▸ **作業指示**
虎へび珈琲を始めた経緯を語る対談を、最後の発言のあとから書き継いでください。

▸ **出典抜粋**
__________________________________________________

それまでにも旅はたくさんしてたんですけど、
きちんと住んだことがなかったので。
最初、マルタ島に半年住んで、
そこからエストニア行ったりとか、
フィンランド行ったり、ロシアにも。
そのあと南米に入って、
ペルーとかアルゼンチンを回って、
最終的にマイアミに住んでたんですよ。
マイアミに半年ぐらい居て、
ここでもう永住するかな、
くらいの気分でいたときに、
父親が他界しまして。
糸井
戻らなきゃ、となった。
サトル
そうですね。
15で家出をして、
ほとんど新潟に帰らずにいましたし。
マイアミから新潟に戻りました。
そのとき車で迎えに来たのが、
甥っ子の彼(焙煎士・今井さん)なんです。
糸井
新聞配達から始まった物語に、
ようやく彼が。
サトル
そのとき彼からいろいろ話を聞いた中で、
まあ彼もたぶん、安易だったと思うんですけど、
「コーヒーの焙煎士になりたい」と。
糸井
さっき彼のことを
「パタンナー」と呼んでましたけど、
こんなコーヒーをつくっちゃう
パートナーと出会うのは簡単ではないですよね。
でもそうか、親戚だ。
サトル
姉の息子です。
糸井
それは簡単だったね(笑)。
サトル
そうですね(笑)。
マラリアウィルスのワクチンを研究していた
科学者だったのに「焙煎士になりたい」と。
糸井
その転身も興味深いけど、
まあ、なにしろ、コーヒーと出会った。
サトル
出会ったというか‥‥
これはぼくの憶測なんですけど、
以前おふくろから電話がかかってきたときに、
「お前はそうやって海外でぷらぷらしてるけど
このあと何するんだ?」と言われて。
なんとなくぼくは深く考えもしないで、
「カフェでもやろうかな」
くらいのことを言ったんですよ。
それを覚えていたおふくろが、
焙煎士になりたい彼に、
「サトルはカフェをやりたいんだって」と。
糸井
くっつけた。
サトル
彼もファッションは好きだったんです。
ぼくの洋服の在庫を
勝手に着たりしてたし(笑)。
それで、まあ、じゃあやってみようかと。
糸井
マイアミから戻ってきたのは何歳でした?
サトル
ええと、47、48ですね。
糸井
ああ、いい年齢ですね。
ぼくはその歳のころに、
ほぼ日を始めようとしてましたから。
サトル
あ、そうですか。
糸井
ぼくはほぼ日を50で始めてます。
45から47くらいは、
もう、「一回ぜんぶやめたい」と思ってた。
サトル
同じくらいの歳に、ぼくもそういう気分で、
ファッションを1回捨てて、
世界中を回ってました。
そこから戻ってきて、
「虎へび珈琲」を始めたのが50なんです。
糸井
ああ、すっかり同じ年齢です。
でもそうですか、
ファッションも1回は捨てていた。
サトル
はい。
糸井
何ていうんだろう‥‥。

__________________________________________________

▸ **記録データ**
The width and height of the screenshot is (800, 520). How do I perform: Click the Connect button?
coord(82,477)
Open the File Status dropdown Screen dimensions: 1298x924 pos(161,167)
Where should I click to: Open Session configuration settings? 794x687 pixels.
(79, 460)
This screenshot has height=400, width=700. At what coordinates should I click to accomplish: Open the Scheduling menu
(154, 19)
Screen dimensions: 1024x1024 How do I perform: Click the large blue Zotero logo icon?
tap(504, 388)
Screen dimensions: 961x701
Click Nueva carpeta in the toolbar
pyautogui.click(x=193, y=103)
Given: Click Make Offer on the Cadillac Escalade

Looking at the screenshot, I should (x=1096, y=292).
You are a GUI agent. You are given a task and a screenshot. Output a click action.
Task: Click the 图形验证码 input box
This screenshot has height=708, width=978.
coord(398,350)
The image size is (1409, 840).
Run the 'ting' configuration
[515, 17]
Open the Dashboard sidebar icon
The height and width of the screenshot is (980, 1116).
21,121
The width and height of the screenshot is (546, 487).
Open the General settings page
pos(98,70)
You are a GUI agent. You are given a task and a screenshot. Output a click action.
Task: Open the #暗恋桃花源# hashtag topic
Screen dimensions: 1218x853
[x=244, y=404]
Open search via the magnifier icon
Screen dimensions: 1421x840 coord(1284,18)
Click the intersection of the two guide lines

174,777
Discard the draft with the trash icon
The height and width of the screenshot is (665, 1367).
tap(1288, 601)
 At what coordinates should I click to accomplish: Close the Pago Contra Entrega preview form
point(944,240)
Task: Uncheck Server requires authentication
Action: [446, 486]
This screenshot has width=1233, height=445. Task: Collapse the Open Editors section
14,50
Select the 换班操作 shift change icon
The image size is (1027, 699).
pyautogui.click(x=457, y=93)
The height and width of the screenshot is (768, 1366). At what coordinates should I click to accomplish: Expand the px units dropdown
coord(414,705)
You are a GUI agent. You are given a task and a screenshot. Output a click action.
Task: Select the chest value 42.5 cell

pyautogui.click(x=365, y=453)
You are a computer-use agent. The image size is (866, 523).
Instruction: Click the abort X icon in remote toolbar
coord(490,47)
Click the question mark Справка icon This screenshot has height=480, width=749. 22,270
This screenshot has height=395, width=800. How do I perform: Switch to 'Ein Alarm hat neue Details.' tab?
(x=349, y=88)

__________________________________________________

▸ **回答**
だからつまり、
「おんなじことをやってても、おんなじだなぁ」
と思っちゃうんですよね。
サトル
ああ、そうです(笑)。
糸井
そう思うのがいやだから、
もっと夢中になることとか、
一所懸命やらないとできないことを、
やりたくなるという。
サトル
ほんとに、そういう気持ちでした。
糸井
ふたりが親戚同士っていうのは、
お得でしたね、お互いに。
サトル
そうですね。
やっぱり血縁関係があると強い
という感覚はあります。
糸井
マフィアですよね。
ただし、犯罪の無いマフィア(笑)。
サトル
(笑)
糸井
冗談のように話してますけど、
濃いつながりというのは、実は大事で。
サトル
はい。
マフィアでもコミュニティでも共同体でも、
言葉として違うだけで、
濃く結びつきたい気持ちは大事にしています。
「虎へび珈琲」という名のもとに、
強い者たちが集まって、
「ただコーヒーを出すとか
単にモノを売るということではないんだ」
という信念をしっかりとみんなで持って、
ゆくゆくは次のステップへ昇華させていきたい、
という思いがあります。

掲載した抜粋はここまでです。